I really didn't expect to find the works of the author I was looking for on the shelves of Fully Booked, and I really didn't. I was wearing my contacts, couldn't read stuff right and my eyes hurt. (I did find something else however. I'll get to that later.) But since I don't give up easy either, I hopped on over to customer service and asked if they had copies of Naomi Novic's Temeraire Series available.
THEY DID! Books 1 through 5 in paperback, because the latest of the series was just released in hardbound. I was so happy! Although I could wait for Book 6's paperback copy to come out, books 2-5 just had to be mine. I am now the proud owner of the almost complete Temeraire novels.
Temeraire is the dragon of Captain Will Lawrence, an aerial fighter pilot in the twisted fictional history of the French-British war had it been fought with dragons. Alternate reality. Fantasy realism. Throw-the-box-away thinking. For me, Naomi Novic is an artist with her words and ploys. I'm sure many freak geeks would agree.
Now on to my shelf find: Since I am part Sci-fi geek, I'm always scouring that particular area of the bookstores. Yes, I look for specific idols like Sanderson, Gaiman, Rice, Feist, Stroud or Novic, but I also take time to browse through other authors.

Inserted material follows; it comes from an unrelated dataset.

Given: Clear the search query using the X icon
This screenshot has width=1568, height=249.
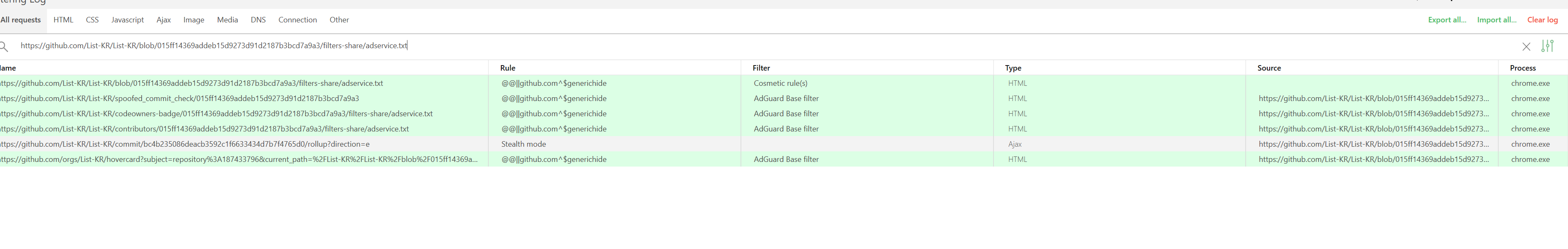Looking at the screenshot, I should [x=1527, y=46].
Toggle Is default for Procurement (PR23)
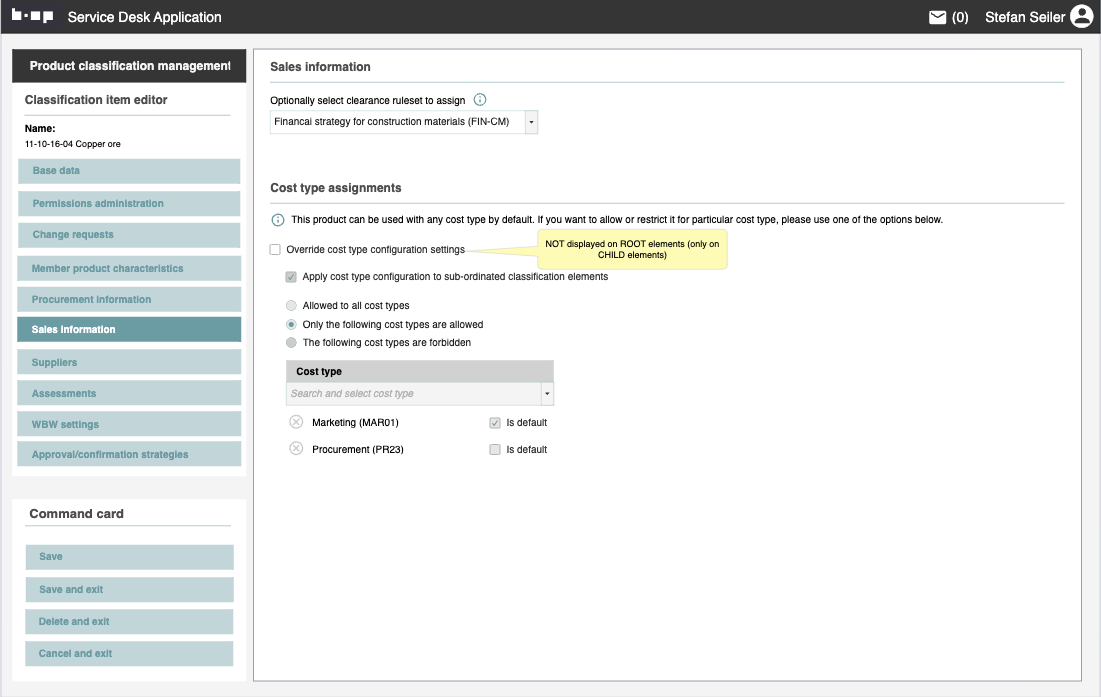This screenshot has width=1101, height=697. tap(495, 450)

I know H. G. Wells is in no way just another Sci-fi author (he wrote The Time Machine, The Island Of Doctor Moreau and War Of The Worlds for crying out loud) but this was my honest first time to take real notice of him.
Reading the introduction of Adam Roberts in the reprint copy of H. G. Wells' "The Food Of The Gods" piqued my interest because Roberts noted that this isn't one of Wells well-known works. Often overshadowed by it glorious brothers, now all made into nasty B-movies in my humble opinion, which leads me to hope that Hollywood stays away from this one, The Food Of The Gods is revolves around the fictional plot that scientists have found an element that turns mere men herculean. Like finding the fountain of youth, Wells plays out the go-abouts in the mind of the limited human being as he explores the "possibility" of god-like qualities.
Don't you just love it when the written word challenges boundaries of the thought, in terms of storyline creativity and human capacity.
So, those were my fabulous finds at FBPP today. More will be added to my collection next week, because I had a few put on hold for me: Sanderson's Well Of Ascension & Hero Of Ages, Guillebeau's AONC and Gretchen Rubin's The Happiness Project.
I spend too much on books...
Egads, heaven help me when July 2011 comes around and Hobbes & Landes hold their annual sale. Books, boardgames... they're my version of Samson's hair cut off. Still, that Peanut's song is stuck in my head. "Happiness is... an ever growing collection of books, books, and more books."